#### [THE DATA]

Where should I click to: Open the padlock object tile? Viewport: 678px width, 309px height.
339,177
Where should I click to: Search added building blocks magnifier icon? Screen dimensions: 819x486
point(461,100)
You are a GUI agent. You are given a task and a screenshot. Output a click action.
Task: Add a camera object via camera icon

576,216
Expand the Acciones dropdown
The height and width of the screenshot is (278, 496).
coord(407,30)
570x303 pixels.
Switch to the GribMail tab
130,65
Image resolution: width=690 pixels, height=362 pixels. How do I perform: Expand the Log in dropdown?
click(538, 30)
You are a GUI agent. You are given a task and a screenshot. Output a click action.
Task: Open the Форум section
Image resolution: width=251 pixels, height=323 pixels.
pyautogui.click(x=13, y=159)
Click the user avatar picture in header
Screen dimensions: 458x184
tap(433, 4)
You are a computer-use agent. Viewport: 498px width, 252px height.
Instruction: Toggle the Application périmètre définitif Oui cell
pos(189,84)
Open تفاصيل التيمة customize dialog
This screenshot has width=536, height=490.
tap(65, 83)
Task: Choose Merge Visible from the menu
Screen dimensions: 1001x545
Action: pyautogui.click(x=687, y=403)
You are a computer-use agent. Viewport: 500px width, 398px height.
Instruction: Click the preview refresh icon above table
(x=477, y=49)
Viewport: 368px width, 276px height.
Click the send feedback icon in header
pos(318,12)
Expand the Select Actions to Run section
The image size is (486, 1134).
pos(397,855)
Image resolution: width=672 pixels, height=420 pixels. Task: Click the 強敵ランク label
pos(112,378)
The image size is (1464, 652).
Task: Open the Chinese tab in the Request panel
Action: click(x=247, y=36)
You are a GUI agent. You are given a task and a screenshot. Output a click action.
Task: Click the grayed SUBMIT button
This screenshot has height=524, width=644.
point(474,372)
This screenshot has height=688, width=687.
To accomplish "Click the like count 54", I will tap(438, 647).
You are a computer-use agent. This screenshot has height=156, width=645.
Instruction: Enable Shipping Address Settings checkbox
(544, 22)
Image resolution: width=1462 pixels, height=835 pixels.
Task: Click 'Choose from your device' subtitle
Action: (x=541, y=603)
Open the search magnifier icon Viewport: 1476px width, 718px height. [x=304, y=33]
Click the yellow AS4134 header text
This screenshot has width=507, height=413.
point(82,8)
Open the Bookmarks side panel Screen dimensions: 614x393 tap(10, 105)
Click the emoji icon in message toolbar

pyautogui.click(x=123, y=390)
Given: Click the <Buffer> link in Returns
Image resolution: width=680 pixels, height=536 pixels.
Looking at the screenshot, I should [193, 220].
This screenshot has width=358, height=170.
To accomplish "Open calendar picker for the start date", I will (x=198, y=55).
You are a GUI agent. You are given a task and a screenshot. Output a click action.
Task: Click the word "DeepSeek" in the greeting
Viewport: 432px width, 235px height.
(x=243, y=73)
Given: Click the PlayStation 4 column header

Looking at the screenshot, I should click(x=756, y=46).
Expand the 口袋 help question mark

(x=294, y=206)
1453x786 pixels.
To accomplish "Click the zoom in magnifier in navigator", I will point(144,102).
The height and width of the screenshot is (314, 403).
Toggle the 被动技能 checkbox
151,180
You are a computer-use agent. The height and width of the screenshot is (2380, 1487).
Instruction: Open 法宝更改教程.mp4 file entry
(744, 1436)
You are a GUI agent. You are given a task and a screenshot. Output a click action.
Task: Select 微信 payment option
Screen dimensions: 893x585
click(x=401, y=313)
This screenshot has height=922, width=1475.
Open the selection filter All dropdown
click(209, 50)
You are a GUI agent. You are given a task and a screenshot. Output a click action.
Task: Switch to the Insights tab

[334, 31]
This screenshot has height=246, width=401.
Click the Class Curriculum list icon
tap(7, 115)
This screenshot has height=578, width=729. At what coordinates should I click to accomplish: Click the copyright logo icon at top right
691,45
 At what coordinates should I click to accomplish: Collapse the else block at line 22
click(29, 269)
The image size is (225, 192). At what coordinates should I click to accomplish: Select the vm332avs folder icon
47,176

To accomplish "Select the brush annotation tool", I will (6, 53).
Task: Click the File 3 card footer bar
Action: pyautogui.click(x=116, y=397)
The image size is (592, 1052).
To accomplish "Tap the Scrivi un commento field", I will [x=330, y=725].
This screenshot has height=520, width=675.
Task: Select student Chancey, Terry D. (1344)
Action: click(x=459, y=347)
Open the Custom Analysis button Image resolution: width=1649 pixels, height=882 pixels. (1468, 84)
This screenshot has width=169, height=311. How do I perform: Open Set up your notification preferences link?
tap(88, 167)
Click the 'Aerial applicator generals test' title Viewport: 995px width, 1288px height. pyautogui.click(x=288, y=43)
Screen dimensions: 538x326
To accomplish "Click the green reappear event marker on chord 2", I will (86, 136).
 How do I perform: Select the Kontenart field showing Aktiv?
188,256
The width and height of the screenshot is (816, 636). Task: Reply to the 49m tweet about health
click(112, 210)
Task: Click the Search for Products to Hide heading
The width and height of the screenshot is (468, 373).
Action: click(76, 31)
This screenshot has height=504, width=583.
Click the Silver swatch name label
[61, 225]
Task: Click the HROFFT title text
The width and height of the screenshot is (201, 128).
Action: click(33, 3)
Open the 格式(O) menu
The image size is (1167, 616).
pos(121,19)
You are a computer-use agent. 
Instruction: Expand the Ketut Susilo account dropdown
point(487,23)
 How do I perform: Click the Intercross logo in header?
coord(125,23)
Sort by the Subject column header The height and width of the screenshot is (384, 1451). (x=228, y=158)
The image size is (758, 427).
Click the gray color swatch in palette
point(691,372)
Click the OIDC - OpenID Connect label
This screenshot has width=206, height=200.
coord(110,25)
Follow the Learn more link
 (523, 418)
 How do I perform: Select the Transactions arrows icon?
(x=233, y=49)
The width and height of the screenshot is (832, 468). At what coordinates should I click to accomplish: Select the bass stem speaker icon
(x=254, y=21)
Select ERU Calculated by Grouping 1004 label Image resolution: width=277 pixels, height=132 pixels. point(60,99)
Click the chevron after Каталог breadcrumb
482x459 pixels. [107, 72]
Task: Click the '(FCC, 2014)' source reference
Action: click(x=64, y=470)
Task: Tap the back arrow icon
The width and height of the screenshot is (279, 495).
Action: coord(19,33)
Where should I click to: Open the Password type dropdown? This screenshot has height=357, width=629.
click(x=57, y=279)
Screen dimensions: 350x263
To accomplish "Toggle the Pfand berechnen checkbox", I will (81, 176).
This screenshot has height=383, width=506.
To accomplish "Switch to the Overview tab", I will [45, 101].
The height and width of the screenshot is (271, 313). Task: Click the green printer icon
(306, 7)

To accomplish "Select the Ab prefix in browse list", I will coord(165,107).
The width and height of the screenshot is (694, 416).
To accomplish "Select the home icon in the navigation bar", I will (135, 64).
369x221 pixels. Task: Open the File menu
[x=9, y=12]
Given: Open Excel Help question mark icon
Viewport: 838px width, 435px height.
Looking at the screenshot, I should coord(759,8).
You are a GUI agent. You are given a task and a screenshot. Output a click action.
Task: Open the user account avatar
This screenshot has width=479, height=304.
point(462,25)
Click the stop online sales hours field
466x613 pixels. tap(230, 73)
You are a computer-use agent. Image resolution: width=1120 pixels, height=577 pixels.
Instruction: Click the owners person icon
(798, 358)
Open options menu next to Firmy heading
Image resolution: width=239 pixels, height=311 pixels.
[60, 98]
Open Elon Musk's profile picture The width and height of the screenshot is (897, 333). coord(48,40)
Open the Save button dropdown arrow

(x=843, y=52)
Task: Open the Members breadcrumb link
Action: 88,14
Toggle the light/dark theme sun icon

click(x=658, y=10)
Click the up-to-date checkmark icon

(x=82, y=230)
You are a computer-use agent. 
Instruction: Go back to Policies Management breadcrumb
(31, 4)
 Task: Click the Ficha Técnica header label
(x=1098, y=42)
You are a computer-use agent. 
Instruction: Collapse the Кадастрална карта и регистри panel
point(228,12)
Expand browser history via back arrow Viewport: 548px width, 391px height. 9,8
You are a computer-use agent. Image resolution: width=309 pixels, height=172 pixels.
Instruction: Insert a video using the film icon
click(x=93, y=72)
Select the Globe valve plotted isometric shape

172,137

#### [WORK INSTRUCTION]
The word "section" occurs on some lines of the entries. Work out how many such lines there are and reply with the number alone.

#### [EXERCISE RESULT]
2